Wednesday, June 2, 2010
May 24, 2010
Radiation went well. Off to chemo. Nurse Deuce took care of me today. she wasn't the best with getting the IV in, okay it took her two times. But it all worked out and I didn't cry. Yeah for being tough. The chemo burns in my veins. i wish i could just pull the iv out and run away. It wouldn't make anything better but it would stop hurting for a little while. Freaks me out that I am having poison put in my veins to fix me. wish i could just take an herb or potato juice and think real hard and get rid of it. i am so tired of thinking about having cancer my head hurts. me me me. i can't stand thinking about myself. i want to do other things like ride my bike, play with my kids, go on dates with my husband do service for someone who needs it. i can't wait for it to be over and get back to the life i have so good. I don't know how I could complain when my life gets back to normal, I will have no excuse. I will dance and jump for joy. I will take advantage of everything, and not let anything pass me up.

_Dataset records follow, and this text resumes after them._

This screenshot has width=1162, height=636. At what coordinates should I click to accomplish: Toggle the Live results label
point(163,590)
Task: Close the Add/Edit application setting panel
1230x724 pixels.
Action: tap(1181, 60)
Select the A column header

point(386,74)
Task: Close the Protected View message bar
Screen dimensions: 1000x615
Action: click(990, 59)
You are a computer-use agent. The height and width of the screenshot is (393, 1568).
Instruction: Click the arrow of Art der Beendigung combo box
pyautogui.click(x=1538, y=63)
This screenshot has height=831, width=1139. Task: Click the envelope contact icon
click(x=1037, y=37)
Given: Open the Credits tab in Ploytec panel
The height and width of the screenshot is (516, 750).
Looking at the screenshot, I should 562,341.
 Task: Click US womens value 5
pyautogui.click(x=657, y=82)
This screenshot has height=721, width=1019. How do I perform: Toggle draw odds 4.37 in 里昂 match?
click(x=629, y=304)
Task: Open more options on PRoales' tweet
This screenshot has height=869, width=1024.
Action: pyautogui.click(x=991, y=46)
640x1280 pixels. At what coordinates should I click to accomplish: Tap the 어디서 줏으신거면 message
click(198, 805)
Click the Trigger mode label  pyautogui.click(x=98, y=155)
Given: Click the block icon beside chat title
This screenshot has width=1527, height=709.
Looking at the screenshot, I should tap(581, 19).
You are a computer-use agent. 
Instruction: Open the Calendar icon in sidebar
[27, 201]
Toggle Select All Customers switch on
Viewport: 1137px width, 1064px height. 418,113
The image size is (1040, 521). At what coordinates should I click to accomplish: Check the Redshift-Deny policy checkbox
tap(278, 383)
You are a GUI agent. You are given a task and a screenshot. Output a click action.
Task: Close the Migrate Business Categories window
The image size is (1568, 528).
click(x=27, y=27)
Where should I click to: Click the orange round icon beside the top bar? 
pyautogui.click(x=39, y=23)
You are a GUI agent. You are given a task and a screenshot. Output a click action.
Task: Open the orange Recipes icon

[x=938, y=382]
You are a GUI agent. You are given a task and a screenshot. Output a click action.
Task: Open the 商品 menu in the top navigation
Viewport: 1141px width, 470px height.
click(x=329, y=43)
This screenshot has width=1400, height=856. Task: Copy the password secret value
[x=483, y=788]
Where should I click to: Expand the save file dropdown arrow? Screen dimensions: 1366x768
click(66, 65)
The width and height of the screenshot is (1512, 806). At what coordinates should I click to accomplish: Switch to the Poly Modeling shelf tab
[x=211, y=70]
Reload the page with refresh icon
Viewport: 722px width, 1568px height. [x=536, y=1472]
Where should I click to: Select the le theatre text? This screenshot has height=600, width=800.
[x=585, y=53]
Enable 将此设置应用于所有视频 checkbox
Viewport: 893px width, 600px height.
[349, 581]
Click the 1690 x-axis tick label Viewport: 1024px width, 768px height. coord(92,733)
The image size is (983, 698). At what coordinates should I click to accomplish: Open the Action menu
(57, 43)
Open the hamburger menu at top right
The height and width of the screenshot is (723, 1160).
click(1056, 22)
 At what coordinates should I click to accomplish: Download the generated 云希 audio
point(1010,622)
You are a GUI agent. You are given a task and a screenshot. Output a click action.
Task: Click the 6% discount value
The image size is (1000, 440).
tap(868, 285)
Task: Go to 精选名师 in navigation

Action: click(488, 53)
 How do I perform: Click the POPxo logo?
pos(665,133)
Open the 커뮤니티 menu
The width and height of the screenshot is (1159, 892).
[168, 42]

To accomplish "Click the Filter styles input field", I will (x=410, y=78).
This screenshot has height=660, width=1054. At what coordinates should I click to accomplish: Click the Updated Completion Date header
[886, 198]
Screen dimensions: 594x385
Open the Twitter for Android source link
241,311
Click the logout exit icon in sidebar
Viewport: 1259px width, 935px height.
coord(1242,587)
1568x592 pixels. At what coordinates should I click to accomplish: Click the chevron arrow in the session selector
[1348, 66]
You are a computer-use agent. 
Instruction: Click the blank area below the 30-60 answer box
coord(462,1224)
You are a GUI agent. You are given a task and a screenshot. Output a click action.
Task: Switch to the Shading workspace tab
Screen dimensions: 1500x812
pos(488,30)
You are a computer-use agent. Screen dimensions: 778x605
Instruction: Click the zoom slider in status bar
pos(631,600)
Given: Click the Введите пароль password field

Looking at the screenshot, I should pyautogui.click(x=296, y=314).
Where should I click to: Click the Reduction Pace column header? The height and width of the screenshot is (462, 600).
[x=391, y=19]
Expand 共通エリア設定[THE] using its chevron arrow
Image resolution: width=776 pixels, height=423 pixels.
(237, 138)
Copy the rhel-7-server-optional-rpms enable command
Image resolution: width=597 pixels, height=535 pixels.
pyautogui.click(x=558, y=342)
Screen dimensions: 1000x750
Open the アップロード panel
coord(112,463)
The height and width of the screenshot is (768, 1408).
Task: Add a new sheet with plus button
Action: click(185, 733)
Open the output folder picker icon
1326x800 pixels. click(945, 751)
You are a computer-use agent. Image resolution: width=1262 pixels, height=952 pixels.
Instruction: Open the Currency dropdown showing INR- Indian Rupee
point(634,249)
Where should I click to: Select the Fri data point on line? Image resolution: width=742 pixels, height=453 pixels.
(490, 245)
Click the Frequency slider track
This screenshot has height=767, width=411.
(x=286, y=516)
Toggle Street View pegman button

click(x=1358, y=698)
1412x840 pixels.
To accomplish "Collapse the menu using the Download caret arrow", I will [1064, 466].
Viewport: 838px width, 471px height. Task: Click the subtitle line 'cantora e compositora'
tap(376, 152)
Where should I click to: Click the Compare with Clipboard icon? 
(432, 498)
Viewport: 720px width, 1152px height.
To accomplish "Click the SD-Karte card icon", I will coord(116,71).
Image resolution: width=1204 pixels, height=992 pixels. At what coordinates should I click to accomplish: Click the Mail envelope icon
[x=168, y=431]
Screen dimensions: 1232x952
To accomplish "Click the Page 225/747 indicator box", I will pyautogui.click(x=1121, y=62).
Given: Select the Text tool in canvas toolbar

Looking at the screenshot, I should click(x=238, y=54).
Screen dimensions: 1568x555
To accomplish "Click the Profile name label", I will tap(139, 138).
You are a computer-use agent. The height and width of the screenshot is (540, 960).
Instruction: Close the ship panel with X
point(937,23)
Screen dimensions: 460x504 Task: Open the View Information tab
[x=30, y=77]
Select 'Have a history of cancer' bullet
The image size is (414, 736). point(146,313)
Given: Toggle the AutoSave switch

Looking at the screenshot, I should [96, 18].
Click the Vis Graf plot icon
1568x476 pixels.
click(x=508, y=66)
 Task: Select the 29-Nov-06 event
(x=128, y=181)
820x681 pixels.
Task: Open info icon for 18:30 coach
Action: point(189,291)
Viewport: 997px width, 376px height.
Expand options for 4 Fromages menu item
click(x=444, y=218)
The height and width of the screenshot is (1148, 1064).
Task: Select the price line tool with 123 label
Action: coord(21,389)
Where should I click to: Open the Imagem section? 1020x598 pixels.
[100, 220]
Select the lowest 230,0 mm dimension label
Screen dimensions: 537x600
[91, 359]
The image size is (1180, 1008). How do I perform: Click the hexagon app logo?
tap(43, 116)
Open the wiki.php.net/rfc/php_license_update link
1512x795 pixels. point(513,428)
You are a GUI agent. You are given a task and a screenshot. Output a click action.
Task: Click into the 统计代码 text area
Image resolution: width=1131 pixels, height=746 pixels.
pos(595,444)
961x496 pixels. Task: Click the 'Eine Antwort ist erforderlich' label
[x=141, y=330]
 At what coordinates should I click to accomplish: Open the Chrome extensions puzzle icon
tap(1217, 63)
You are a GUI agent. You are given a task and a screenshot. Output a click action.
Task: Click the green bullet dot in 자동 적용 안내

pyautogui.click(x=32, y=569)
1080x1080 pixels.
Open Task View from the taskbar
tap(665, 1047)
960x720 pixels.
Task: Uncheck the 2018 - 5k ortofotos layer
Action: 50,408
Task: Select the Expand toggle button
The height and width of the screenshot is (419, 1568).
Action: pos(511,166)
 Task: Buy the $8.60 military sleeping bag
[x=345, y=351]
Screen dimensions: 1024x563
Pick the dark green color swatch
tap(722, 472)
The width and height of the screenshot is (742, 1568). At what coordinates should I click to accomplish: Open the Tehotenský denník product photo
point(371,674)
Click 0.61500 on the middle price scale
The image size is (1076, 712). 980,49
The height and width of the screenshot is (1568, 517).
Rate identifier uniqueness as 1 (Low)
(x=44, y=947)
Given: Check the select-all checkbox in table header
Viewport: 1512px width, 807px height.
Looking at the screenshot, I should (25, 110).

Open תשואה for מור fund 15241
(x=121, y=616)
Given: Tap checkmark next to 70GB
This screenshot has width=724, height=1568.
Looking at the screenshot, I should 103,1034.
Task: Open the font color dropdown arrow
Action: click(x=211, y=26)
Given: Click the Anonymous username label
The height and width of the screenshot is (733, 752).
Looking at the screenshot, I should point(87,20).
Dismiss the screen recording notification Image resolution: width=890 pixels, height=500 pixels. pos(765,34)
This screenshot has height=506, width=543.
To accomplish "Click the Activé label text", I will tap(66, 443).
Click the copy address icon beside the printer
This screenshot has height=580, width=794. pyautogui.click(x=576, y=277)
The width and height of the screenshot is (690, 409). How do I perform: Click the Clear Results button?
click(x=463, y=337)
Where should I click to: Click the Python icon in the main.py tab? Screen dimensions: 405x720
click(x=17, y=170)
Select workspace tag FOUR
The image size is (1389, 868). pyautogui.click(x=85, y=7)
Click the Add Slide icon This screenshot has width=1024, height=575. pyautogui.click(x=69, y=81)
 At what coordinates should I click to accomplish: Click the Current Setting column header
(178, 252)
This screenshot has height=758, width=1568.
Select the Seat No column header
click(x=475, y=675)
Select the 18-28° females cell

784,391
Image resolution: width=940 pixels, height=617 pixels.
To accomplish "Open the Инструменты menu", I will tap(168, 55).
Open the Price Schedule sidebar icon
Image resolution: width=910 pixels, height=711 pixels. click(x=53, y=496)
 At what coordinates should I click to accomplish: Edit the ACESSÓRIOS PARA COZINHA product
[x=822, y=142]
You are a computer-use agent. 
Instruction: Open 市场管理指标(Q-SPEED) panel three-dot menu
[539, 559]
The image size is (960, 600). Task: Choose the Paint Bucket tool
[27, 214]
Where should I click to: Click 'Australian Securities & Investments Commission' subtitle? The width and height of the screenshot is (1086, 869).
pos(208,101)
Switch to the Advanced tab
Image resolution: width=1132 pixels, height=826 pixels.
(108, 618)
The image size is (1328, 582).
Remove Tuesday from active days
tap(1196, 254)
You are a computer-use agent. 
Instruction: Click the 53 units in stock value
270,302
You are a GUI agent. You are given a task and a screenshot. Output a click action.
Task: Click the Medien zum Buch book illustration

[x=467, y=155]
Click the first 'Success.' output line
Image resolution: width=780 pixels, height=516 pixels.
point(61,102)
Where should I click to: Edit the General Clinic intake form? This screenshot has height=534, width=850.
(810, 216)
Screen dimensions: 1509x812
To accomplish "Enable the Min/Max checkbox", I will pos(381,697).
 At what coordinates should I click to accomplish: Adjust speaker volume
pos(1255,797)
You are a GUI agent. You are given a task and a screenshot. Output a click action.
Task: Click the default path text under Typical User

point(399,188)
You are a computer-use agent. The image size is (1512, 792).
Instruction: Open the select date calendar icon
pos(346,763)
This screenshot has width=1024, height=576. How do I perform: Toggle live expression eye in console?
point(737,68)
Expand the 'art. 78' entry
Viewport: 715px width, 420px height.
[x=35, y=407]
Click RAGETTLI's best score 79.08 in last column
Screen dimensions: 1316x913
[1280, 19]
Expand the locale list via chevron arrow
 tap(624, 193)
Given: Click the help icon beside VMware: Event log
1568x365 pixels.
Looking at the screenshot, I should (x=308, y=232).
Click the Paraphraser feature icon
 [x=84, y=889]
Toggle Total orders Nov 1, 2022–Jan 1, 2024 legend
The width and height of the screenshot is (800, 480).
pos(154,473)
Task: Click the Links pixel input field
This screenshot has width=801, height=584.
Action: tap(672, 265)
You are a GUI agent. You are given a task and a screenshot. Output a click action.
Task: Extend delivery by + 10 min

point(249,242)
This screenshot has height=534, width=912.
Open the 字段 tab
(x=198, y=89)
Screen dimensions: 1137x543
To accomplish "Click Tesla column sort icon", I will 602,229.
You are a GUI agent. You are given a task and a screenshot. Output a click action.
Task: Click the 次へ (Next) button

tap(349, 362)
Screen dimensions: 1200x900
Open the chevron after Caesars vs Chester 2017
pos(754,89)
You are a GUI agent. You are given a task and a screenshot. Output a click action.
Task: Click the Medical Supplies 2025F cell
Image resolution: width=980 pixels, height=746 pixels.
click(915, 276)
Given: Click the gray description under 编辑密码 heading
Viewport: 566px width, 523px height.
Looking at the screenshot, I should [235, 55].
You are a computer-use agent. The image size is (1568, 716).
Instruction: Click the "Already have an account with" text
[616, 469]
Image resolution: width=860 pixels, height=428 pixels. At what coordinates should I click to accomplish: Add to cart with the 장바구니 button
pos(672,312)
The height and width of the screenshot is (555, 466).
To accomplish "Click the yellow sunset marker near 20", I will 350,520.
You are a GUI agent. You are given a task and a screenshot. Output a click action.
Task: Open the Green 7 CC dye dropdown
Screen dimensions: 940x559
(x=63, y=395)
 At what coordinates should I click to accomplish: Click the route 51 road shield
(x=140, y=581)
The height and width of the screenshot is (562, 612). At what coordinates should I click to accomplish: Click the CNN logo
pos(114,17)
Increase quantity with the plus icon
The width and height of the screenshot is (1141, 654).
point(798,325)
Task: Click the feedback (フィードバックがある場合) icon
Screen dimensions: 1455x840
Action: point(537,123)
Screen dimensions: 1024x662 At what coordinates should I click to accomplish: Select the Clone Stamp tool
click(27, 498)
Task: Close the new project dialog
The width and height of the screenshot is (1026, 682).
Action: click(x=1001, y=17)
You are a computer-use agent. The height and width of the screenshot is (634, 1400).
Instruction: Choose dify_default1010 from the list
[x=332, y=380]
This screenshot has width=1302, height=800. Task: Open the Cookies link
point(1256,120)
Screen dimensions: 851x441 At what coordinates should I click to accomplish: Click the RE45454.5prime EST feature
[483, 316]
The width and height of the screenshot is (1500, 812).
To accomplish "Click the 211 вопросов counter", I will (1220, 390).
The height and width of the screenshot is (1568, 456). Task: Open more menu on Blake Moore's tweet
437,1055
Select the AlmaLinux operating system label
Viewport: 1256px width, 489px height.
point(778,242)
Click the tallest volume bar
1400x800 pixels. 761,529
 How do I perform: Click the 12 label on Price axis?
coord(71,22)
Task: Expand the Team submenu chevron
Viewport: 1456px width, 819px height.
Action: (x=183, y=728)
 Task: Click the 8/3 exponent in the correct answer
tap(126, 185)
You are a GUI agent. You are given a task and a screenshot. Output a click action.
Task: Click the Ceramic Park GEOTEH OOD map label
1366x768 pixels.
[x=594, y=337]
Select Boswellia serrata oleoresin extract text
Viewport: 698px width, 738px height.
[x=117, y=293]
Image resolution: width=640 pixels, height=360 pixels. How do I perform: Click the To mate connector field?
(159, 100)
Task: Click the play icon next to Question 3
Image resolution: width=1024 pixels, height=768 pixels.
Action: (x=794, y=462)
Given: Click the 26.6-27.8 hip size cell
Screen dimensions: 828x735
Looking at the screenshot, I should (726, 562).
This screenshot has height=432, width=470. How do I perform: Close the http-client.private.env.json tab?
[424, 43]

I want to experience it and help others experience it. i never want to feel useless like this ever again.
goals
no more complaining about my clothes, physical features and not having something.
more adventures with the girls
more dates with chris
more sara chill time to recover from being so cool.
i want to evolve into something so beautiful and peaceful and i want to radiate that feeling to other people just by having them near me. I need the blueprints for this.
love love love everything and everyone, no more hating, disliking is an option, sorry, no one is perfect.